Modular Customizable ROS-Based Framework for Rapid Development of Social Robots
for: developing socially competent robots with tight integration of robotics, computer vision, speech processing, and web technologies
methods: using an open-source framework called Socially-interactive Robot Software platform (SROS) with a modular layered architecture, bridging Robot Operating System (ROS) with web and Android interface layers, and implementing specialized perceptual and interactive skills as ROS services
results: successfully validated core technologies including computer vision, speech processing, and GPT2 autocomplete speech, demonstrated modularity through integration of an additional ROS package, and enabled synchronized cross-domain interaction and multimodal behaviors on an example platformAbstract
Developing socially competent robots requires tight integration of robotics, computer vision, speech processing, and web technologies.
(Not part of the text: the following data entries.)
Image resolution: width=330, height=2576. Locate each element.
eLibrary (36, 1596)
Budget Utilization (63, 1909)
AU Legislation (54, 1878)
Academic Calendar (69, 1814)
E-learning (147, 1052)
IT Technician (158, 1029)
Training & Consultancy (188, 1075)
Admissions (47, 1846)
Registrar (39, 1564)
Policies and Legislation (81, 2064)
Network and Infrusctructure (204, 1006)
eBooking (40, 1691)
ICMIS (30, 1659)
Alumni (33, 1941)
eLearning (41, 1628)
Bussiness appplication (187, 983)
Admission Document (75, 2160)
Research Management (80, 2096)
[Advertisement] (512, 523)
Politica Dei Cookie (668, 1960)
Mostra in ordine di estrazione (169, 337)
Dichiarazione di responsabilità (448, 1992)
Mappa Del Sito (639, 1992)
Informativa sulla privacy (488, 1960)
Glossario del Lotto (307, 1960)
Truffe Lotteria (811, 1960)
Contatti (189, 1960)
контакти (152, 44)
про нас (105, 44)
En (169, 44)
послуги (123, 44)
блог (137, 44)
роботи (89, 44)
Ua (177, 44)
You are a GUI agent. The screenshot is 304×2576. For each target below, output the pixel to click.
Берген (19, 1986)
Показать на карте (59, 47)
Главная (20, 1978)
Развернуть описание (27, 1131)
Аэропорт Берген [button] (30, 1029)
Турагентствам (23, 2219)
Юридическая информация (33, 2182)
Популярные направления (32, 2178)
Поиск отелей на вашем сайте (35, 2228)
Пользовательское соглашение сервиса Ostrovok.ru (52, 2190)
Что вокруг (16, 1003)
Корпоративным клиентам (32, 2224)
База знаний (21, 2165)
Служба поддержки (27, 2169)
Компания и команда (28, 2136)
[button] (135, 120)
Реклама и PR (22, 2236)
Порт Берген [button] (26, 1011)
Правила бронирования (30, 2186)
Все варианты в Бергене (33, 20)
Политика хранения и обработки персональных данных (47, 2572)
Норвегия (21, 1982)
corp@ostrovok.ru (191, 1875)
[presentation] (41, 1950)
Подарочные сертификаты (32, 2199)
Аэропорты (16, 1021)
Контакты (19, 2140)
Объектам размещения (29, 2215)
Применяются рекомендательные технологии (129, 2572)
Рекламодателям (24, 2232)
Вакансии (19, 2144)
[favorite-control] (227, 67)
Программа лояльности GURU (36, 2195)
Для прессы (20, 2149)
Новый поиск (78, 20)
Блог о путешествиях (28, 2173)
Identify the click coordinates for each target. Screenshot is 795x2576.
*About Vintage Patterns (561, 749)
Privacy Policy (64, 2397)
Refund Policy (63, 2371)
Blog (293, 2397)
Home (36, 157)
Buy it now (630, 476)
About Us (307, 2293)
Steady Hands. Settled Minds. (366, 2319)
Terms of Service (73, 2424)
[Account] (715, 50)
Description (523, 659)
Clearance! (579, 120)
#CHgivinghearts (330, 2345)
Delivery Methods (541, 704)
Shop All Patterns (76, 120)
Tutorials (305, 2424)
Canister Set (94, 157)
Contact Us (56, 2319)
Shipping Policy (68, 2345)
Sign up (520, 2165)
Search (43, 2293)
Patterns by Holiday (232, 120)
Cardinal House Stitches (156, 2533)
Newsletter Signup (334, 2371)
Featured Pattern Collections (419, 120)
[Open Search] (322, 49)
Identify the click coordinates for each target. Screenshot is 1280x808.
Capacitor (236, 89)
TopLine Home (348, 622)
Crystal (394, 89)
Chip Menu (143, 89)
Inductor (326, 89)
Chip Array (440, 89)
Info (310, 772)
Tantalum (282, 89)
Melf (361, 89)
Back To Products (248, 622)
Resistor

We present the Socially-interactive Robot Software platform (SROS), an open-source framework addressing this need through a modular layered architecture. SROS bridges the Robot Operating System (ROS) layer for mobility with web and Android interface layers using standard messaging and APIs. Specialized perceptual and interactive skills are implemented as ROS services for reusable deployment on any robot. This facilitates rapid prototyping of collaborative behaviors that synchronize perception with physical actuation. We experimentally validated core SROS technologies including computer vision, speech processing, and GPT2 autocomplete speech implemented as plug-and-play ROS services. Modularity is demonstrated through the successful integration of an additional ROS package, without changes to hardware or software platforms. The capabilities enabled confirm SROS's effectiveness in developing socially interactive robots through synchronized cross-domain interaction. Through demonstrations showing synchronized multimodal behaviors on an example platform, we illustrate how the SROS architectural approach addresses shortcomings of previous work by lowering barriers for researchers to advance the state-of-the-art in adaptive, collaborative customizable human-robot systems through novel applications integrating perceptual and social abilities.
摘要
开发社交能力Robot需要紧密的机器人、计算机视觉、语音处理和网络技术的集成。我们提出了社交互动Robot软件平台(SROS),这是一个开源框架,通过模块化层次架构来满足这个需求。SROS将ROS层(Robot操作系统层)与网络和Android接口层用标准的消息和API进行桥接。特殊的感知和互动技能被实现为ROS服务,可以重用地部署在任何机器人上。这使得可以快速实现协作行为,同步感知与物理 actuation。我们实验 validate了核心SROS技术,包括计算机视觉、语音处理和GPT2自动完成语音实现为插件式ROS服务。模块性被证明通过不改变硬件或软件平台上成功地集成一个额外的ROS包。功能启用了证明SROS的有效性,通过同步多Modal功能来开发社交互动Robot。通过示例平台上的示例,我们说明了SROS的建筑方法如何解决过去的工作缺点,例如降低了对研究人员的障碍,以便通过新应用程序来提高可靠的、协作、可定制人机系统的状态艺术。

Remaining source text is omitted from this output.